**PROBLEM DETAILS**: Take the entries below and print, exactly, the stretch from the line containing "Task: Tick the Pojištění Zásilky checkbox" through the line containing "Task: Click the red", both included.

Stored items

■ ■ ■ ■

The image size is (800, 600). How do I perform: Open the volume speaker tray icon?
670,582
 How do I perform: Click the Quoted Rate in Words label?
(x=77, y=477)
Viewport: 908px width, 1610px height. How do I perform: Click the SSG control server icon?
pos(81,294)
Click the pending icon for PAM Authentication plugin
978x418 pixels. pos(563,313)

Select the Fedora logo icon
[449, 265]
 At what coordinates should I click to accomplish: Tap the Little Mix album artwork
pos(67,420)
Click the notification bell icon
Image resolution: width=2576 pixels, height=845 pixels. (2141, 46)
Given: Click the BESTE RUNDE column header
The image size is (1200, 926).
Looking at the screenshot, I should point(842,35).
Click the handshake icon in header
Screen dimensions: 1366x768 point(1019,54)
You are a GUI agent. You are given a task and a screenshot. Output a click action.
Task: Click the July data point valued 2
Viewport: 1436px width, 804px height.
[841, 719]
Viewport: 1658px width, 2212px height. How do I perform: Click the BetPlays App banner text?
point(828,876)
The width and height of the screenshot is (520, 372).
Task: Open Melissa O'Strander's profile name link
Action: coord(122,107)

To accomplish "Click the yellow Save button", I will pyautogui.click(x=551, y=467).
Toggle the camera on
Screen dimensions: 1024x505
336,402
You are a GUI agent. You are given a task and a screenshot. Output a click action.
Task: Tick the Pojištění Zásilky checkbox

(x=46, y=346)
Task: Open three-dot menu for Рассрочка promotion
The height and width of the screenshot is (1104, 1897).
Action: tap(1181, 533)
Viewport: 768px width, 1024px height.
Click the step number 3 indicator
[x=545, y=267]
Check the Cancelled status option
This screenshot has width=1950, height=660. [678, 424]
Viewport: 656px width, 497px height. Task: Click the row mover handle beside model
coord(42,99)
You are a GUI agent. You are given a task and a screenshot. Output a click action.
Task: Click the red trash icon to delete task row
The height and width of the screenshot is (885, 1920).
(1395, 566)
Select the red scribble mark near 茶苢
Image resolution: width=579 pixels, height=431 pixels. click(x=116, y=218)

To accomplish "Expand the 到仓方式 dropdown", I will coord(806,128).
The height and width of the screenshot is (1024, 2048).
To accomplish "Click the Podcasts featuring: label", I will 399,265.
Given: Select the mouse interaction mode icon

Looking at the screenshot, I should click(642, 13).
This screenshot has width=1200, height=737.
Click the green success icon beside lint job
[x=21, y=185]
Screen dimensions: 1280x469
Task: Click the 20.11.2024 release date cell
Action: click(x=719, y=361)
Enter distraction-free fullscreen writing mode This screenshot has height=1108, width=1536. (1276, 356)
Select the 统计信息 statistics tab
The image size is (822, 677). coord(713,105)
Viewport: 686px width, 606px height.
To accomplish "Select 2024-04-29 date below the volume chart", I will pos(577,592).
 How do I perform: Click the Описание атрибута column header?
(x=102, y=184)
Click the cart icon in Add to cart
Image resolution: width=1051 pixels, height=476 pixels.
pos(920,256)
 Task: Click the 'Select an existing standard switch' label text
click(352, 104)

■ ■ ■ ■

**WRITTEN SOLUTION**:
Task: Tick the Pojištění Zásilky checkbox

(x=46, y=346)
Task: Open three-dot menu for Рассрочка promotion
The height and width of the screenshot is (1104, 1897).
Action: tap(1181, 533)
Viewport: 768px width, 1024px height.
Click the step number 3 indicator
[x=545, y=267]
Check the Cancelled status option
This screenshot has width=1950, height=660. [678, 424]
Viewport: 656px width, 497px height. Task: Click the row mover handle beside model
coord(42,99)
You are a GUI agent. You are given a task and a screenshot. Output a click action.
Task: Click the red trash icon to delete task row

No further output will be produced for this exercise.